TASK DATA –
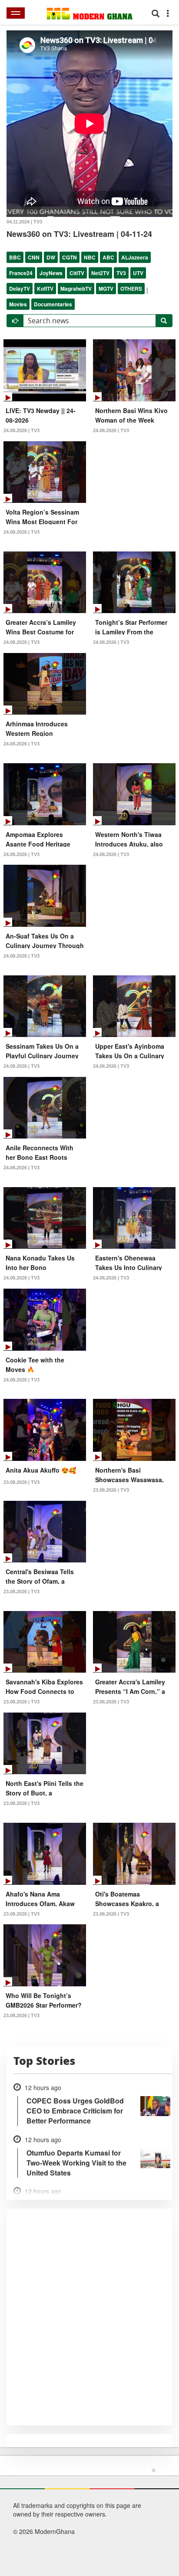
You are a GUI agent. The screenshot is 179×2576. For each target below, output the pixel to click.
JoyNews (51, 273)
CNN (34, 257)
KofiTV (45, 288)
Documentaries (53, 304)
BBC (15, 257)
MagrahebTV (76, 288)
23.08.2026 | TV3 (21, 1482)
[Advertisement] (86, 2520)
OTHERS (131, 288)
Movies (18, 304)
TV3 (121, 273)
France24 (21, 273)
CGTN (69, 257)
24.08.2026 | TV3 (21, 430)
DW (50, 257)
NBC (90, 257)
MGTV (106, 288)
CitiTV (77, 273)
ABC (108, 257)
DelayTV (19, 288)
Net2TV (100, 273)
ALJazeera (134, 257)
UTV (138, 273)
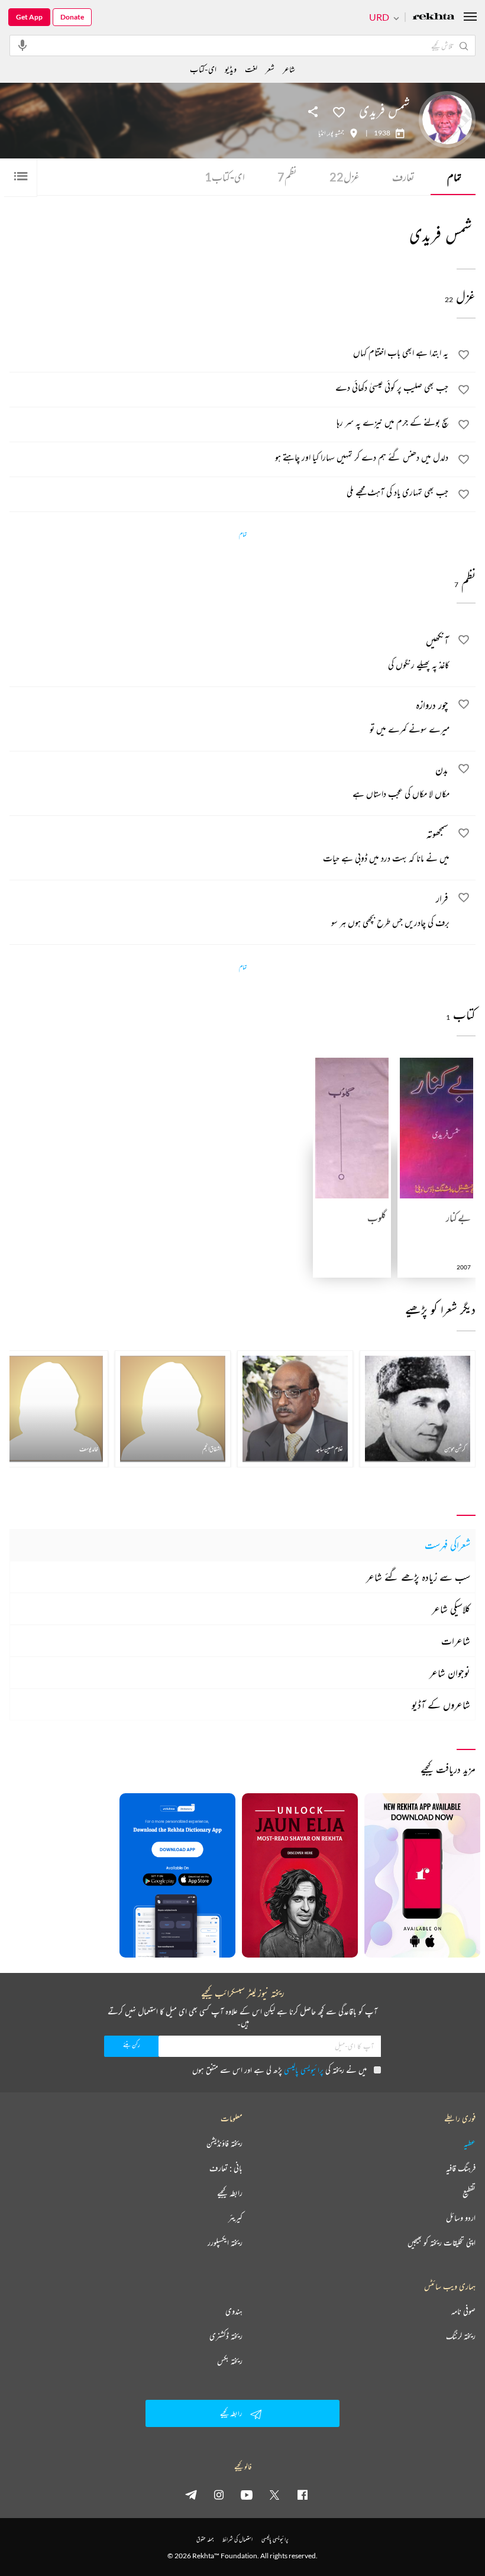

TO DO –
In the records above, find the line containing "OTHERS (131, 288)" and output every line from the first through that one, exactly, omitting pictures.

FINAL ANSWER –
You are a GUI agent. The screenshot is 179×2576. For each target below, output the pixel to click.
JoyNews (51, 273)
CNN (34, 257)
KofiTV (45, 288)
Documentaries (53, 304)
BBC (15, 257)
MagrahebTV (76, 288)
23.08.2026 | TV3 (21, 1482)
[Advertisement] (86, 2520)
OTHERS (131, 288)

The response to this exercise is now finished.